EXCERPTED PASSAGE >>
____

Tuesday, January 30, 2024
12 - 1 pm
Gadamerian Hermeneutics and Confucian Interpretation: A Pedagogical Exploration of Teaching
Ying Ma, Department of Educational Studies, Kwantlen Polytechnic University
Against the prevalence of managerial and instrumental approaches to teaching in the neoliberal regime, I focus on a dialogic encounter between Gadamerian hermeneutics and Confucian ways of interpretation to imagine otherwise. I primarily investigate what they may contribute to classroom teaching as a pedagogy of “understanding”, rather than a method of “determining”, “assessing” or “answering. This presentation also hopes to bridge philosophy and classroom teaching in a philosophical/pedagogical exploration.
Wednesday, February 14, 2024
1 - 2 pm
Rocks are Time-tellers: A Bad Sociology of Fossils and BC’s Burgess Shale
Rebecca Yoshizawa, Department of Sociology, Kwantlen Polytechnic University
This talk will share findings from a sociological study of paleontology, expanding the notion of what sociology can be by focusing on rocks, more specifically fossils, in order to theorize meanings of place and time and proffer new ideas for managing life on a changing planet.
Wednesday, February 28, 2024
12 - 1 pm
Terra (In)Cognita: An Excursion to the Anthropocene
Robert Dearle, Department of English, Kwantlen Polytechnic University
Since being proposed as a replacement for the geological term Holocene in 1999, the term Anthropocene has gained popularity within academia and beyond. It has supplied energy not only for renewed discussions of humans’ impacts on and relationship to the Earth’s biosphere, terrain, and climate, it has also prompted fundamental questions about the viability of modern industrial society. For some, the Anthropocene signals an ontological rupture akin to finding oneself in a new world that is both familiar and strange, one dominated by processes that are human-driven but also—paradoxically—beyond human control. This presentation will explore the Anthropocene as concept, attitude, and aesthetic, with particular focus on its implications for the Humanities, literature, and the study of literature.

____

Write the next part of the list of talks above, starting right after its last sentence.

____

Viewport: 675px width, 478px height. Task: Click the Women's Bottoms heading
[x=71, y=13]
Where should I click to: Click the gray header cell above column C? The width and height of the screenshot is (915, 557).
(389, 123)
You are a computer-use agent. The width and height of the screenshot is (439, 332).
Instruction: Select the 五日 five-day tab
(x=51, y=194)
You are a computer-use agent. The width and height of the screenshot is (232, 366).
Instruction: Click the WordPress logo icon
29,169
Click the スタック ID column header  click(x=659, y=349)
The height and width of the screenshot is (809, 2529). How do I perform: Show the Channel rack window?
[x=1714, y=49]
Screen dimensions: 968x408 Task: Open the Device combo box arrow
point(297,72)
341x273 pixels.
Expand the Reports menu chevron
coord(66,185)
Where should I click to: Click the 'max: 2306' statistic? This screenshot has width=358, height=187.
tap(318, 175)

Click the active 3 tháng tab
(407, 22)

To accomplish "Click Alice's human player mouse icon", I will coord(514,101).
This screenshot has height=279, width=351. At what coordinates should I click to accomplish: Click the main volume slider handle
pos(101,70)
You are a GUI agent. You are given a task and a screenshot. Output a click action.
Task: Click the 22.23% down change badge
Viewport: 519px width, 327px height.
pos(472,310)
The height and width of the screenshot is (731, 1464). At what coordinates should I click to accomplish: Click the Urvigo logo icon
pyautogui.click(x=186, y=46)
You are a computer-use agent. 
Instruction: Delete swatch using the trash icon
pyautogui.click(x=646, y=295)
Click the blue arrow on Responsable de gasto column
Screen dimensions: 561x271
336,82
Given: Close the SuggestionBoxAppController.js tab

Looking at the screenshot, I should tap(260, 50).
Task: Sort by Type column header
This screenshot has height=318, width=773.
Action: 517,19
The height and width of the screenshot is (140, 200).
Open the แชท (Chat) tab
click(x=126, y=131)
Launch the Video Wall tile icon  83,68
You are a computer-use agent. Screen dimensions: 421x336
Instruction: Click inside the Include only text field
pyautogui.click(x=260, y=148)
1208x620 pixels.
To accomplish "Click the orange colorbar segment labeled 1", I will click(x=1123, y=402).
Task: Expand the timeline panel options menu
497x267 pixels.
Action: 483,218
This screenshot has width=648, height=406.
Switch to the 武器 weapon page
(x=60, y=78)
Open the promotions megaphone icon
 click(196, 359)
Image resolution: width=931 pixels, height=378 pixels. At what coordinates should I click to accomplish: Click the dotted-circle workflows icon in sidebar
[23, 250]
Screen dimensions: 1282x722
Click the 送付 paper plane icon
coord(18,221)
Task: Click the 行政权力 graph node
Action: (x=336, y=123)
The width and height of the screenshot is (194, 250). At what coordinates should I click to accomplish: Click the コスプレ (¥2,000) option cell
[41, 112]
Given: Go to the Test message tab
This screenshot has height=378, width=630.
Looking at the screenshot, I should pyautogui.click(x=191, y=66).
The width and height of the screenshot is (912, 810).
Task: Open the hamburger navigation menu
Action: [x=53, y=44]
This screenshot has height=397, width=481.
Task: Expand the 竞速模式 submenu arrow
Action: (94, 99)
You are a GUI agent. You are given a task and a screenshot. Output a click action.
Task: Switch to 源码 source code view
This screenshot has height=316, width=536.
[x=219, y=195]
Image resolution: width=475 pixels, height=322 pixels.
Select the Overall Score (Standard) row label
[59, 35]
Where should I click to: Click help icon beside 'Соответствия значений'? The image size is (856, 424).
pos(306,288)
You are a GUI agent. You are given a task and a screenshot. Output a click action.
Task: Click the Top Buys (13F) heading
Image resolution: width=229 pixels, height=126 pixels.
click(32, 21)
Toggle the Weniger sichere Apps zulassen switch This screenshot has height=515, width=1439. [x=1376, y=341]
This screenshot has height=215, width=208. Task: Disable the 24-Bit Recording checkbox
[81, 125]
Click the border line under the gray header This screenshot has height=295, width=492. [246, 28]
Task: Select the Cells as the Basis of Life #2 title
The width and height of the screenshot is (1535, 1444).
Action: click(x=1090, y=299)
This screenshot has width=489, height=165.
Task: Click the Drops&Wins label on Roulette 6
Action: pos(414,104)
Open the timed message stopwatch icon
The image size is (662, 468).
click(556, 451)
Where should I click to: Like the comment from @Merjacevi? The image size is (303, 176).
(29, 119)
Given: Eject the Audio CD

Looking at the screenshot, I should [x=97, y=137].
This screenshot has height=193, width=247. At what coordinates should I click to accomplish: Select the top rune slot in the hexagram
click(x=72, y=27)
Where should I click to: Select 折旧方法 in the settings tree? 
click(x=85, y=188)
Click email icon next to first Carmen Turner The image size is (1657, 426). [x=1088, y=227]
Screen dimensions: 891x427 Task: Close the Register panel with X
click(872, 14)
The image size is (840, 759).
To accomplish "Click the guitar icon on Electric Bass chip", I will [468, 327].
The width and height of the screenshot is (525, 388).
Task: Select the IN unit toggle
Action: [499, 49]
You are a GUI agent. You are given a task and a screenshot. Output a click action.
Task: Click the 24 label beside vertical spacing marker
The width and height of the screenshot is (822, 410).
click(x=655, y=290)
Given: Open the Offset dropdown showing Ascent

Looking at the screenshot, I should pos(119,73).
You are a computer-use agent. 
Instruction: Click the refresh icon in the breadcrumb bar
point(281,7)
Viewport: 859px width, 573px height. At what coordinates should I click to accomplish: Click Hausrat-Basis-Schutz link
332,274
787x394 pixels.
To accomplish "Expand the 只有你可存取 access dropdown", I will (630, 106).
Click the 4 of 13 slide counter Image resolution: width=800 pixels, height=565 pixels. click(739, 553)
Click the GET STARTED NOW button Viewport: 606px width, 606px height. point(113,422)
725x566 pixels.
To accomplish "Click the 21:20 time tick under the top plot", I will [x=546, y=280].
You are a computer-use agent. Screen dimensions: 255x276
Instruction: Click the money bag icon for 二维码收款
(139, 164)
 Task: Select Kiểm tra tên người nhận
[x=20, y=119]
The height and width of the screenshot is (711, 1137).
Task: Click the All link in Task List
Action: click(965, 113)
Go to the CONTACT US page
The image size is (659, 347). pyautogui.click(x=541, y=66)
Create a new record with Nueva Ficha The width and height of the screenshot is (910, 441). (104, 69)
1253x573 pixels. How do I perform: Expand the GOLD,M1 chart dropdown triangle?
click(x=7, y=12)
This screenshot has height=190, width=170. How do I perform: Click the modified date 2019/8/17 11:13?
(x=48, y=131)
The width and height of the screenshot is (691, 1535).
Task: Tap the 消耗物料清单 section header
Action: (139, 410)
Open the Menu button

____

RESPONSE BOX >>
Wednesday, March 13, 2024
12 - 1 pm
Less (-) Stress and Reduced (↓) Anxiety Levels to Enjoy More (+) of Life!
Arash Farzaneh, LANC (French Instructor) Department of Language and Cultures, Kwantlen Polytechnic University
Stress and anxiety are part of life, and, in fact, we cannot, nor should we avoid or evade them. In fact, we can use and channel them to not only enjoy our learning and teaching much more but to also become more open and receptive to creativity and the overall enjoyment of life! This enjoyment of life can be enhanced via deep engagement with the arts in all its rich shapes, forms, and glories to help deal with life’s multi-faceted pressures and stressors.